Is an increase in Council Tax the best way to address the funding crisis in adult social care? David Kingman looks at the issues
The government is considering allowing English local authorities to raise additional funds from a precept on Council Tax in order to provide extra revenue for social care services. This would be on top of the additional 2% precept that English councils have already been allowed to charge since the beginning of this parliament, which the government introduced in a previous attempt to try to plug the ever-increasing funding gap in this area of the welfare state. Would this be enough to solve the crisis in adult social care?
Is Council Tax the only option?
The option of increasing the Council Tax precept is one of several which are under consideration within the Department for Communities and Local Government (DCLG) – the central government department that has responsibility for local authorities, who ultimately provide most state-funded social care – that they could unveil when they are expected to announce new funding plans for adult social care on Thursday 15 December.
According to the BBC, several different approaches to using Council Tax to raise more money for social care have actually been mooted. Under what was thought to be the Conservatives’ favoured option, local authorities would have been allowed to increase the precept by an additional 2% in each of the remaining years of this parliament (which is expected to last until 2020). Therefore, in four years’ time Council Tax could potentially be 8% higher than it is now in many parts of the country.
However, there is some speculation that the funding position of many local authority social care services is now so bad that the government will have to go further than this, either by allowing local authorities to reach the target of charging an 8% precept sooner or by allowing this figure to rise even further. The only alternative to levying a larger social care precept is thought to be redirecting money from the Better Care Fund, a pot of shared local authority and NHS funding – which is worth £3.9bn this year and is due to increase by £1.5bn in 2019 – that was supposed to be used to support integration between the two systems. Some voices are now calling for this money to be brought forward.

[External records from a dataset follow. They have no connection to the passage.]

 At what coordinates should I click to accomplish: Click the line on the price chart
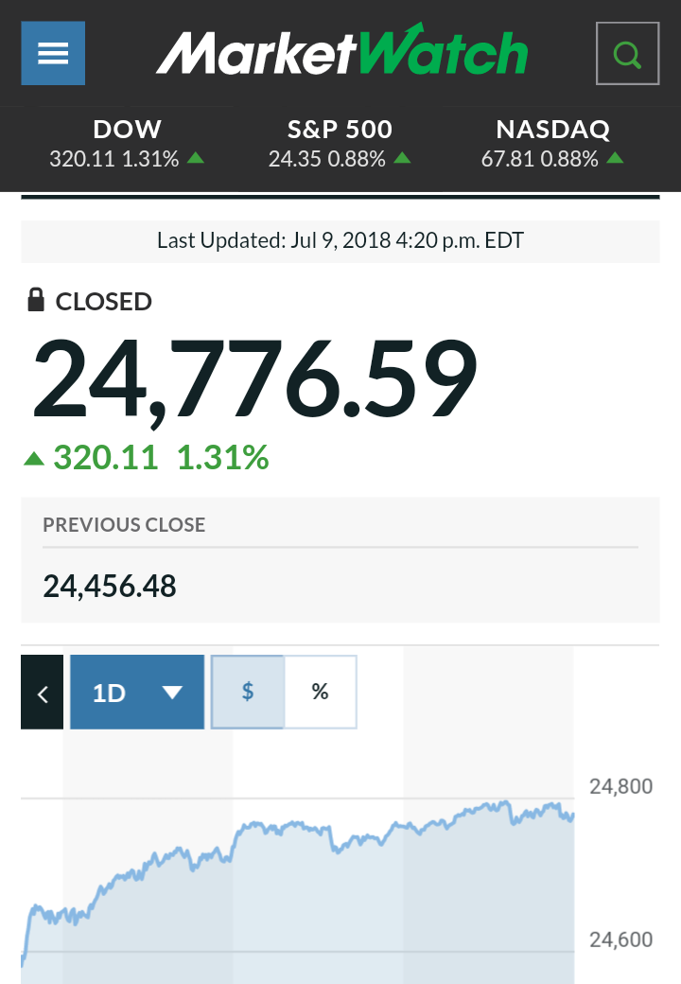click(x=284, y=826)
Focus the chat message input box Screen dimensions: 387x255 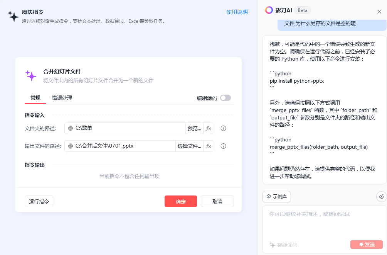pyautogui.click(x=324, y=222)
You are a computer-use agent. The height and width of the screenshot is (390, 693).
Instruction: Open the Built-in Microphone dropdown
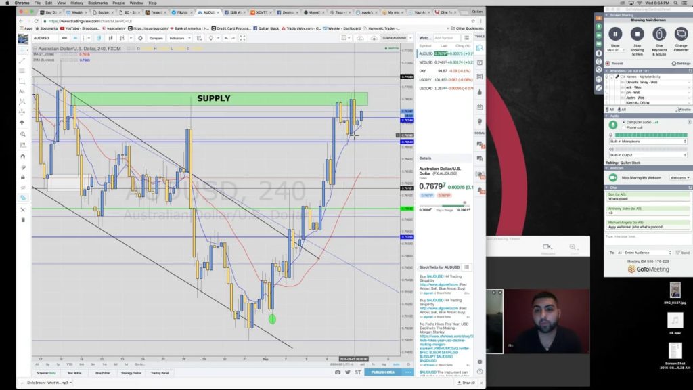(x=648, y=142)
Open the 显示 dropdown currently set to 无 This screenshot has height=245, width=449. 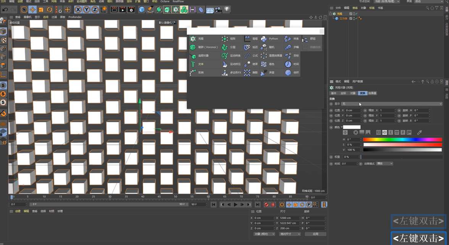391,104
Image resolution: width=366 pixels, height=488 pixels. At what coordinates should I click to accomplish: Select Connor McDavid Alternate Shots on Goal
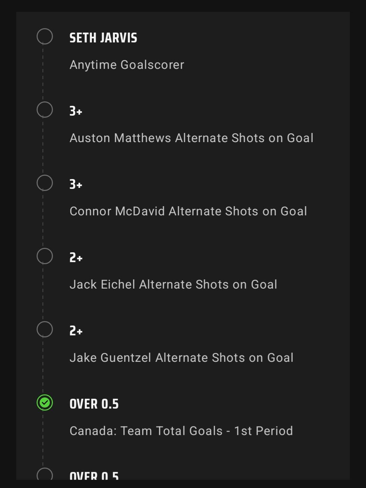pos(188,211)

What makes the proposal to use Council Tax so unusual is that over the last two decades, central governments of all political stripes have imposed very stringent restrictions on the rates of Council Tax which local authorities can charge because the tax is perceived to be so unpopular with voters (which also explains why the property values on which it is based have never been updated in England since it was first introduced in 1992). The Conservatives have historically shown particular antipathy towards Council Tax, which only exists in its current form because it replaced the Poll Tax, Margaret Thatcher’s infamously failed attempt to radically reform local taxation which contributed significantly to her resignation in 1990.
Cleary, the problems affecting adult social care – which has seen spending on old-age care fall by 9% in real terms over the past five years during a period of rising demand – are considered to be so serious that the government is willing to listen to this proposal.
Never-ending crisis
Is raising Council Tax a good way of paying for social care? Like any option it has its positives and drawbacks. The main positive impact of this strategy is that it should raise an appreciable level of additional resources to spend on social care, and as a large share of higher-banded properties are almost certainly owned by the over-50s, in a roundabout way this option leverages some of the wealth of the cohort who are likely to place the biggest demands on care services in the near future.
However, it also has many drawbacks. First and foremost, fiddling with Council Tax raises relatively little money; the existing 2% precept is thought to have brought in £383 million this year, which is significantly less than the cost of implementing the new National Living Wage within the social care sector. It could also be considered a rather blunt and regressive policy measure, partly because of the flaws in the Council Tax system. Cheaper properties belonging to poorer households pay a larger share of their property’s value in Council Tax than the richest households do, making it socially regressive, while in aggregate it raises more money from wealthier areas than poorer ones, potentially creating a mismatch between the areas where extra money will be raised and the ones where there is more demand for state-funded care.
In short, if this is the best answer the government can come up with to the social care crisis then it seems very unlikely that it will make the problem go away.